Tribunal de première instance - Jugement du 16 décembre 1988 (Bruxelles)

Publication date :
16-12-1988
Language :
French Dutch
Size :
1 page
Section :
Case law
Source :
Justel 19881216-4
Role number :
21781

Summary

L'éclatement, sans raison apparente, d'une bouteille d'eau gazeuse ne peut donner lieu à application des règles de la responsabilité aquilienne mais autorise la victime à mettre en cause le fabricant en raison de la garantie des vices cachés. La vente et la livraison par le producteur de limonade d'une bouteille affectée d'un vice exclut qu'il puisse encore être considéré comme gardien d'une chose vicieuse. La seule constatation que l'usager n'a aucun pouvoir de contrôle sur la structure de la chose (en l'espèce la pression à l'intérieur de la bouteille qui a éclaté) ne suffit pas à poser en principe qu'à ce propos le fabricant-vendeur aurait conservé la garde de la bouteille.

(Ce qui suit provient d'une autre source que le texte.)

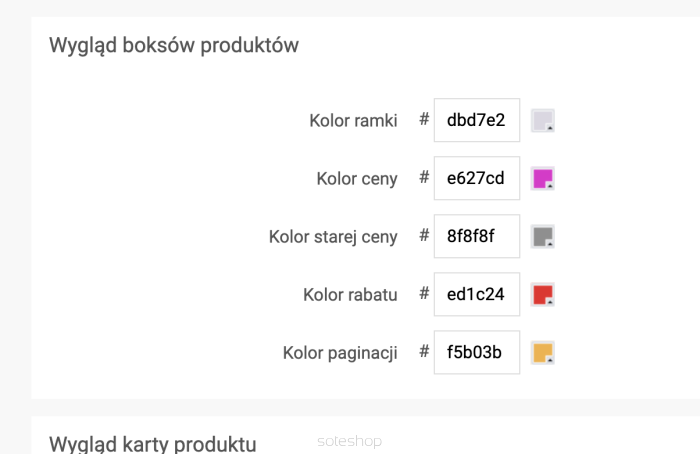Click the hash symbol beside Kolor paginacji
This screenshot has width=700, height=454.
424,351
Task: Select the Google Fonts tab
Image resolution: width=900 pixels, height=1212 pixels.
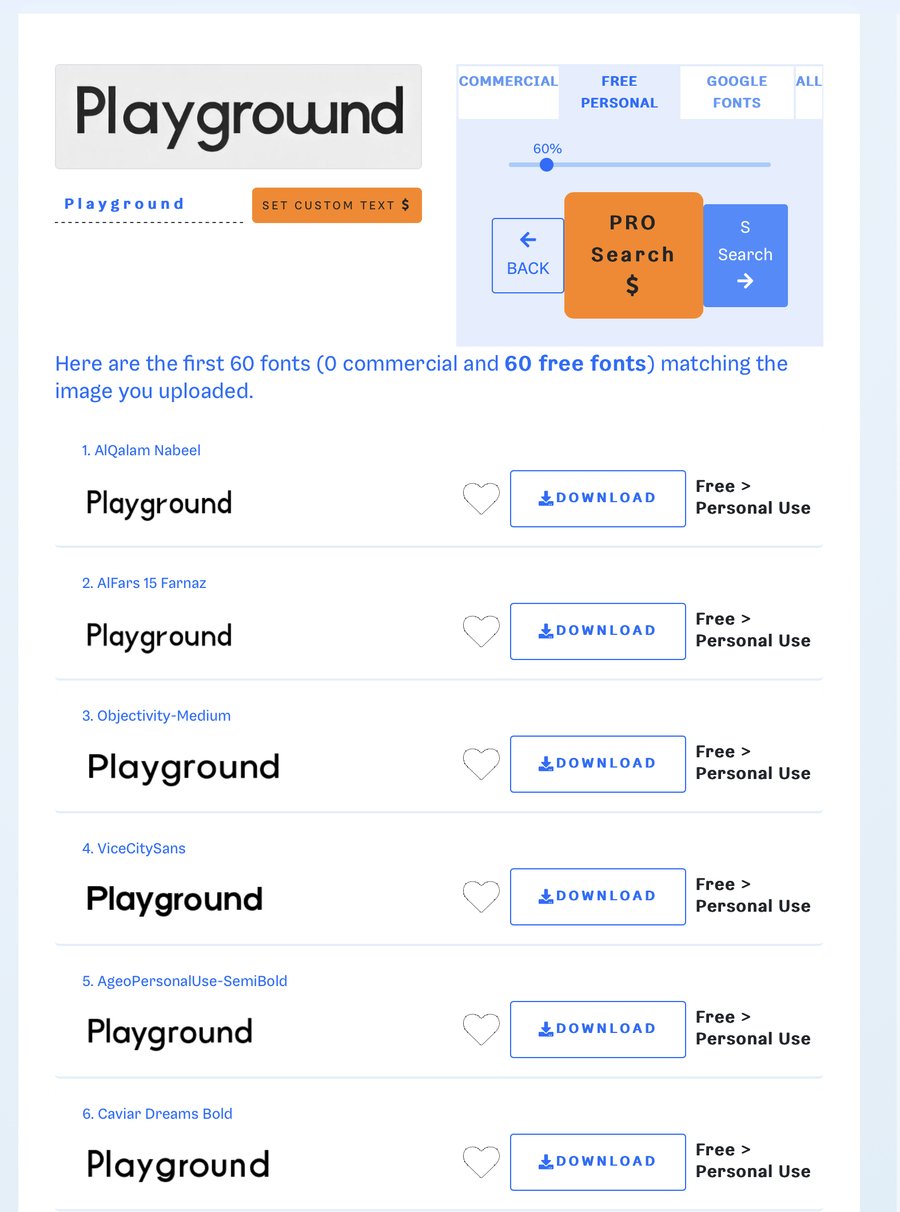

L'éclatement de cette bouteille ne peut faire présumer la faute et n'établit pas un manquement du producteur au devoir de prévoyance durant le processus de production de cette bouteille dont il est apparu ultérieurement qu'elle était affectée d'un vice. La victime de l'éclatement de cette bouteille peut exercer un recours direct contre le fabricant en invoquant l'obligation de garantie des vices cachés. L'éclatement de cette bouteille sans raison apparente et sans intervention d'une force extérieure ne peut être attribué qu'à un vice qui l'affecte et la rend impropre à l'usage auquel elle est destinée. Son fabricant, un vendeur professionnel est présumé avoir connu le vice et est dès lors tenu d'indemniser tout le préjudice de l'acheteur. L'exigence de l'engagement de l'action à bref délai est satisfait en l'espèce où la citation introductive d'instance a été engagée dès communication, par l'assureur du fabricant, de son refus d'intervention.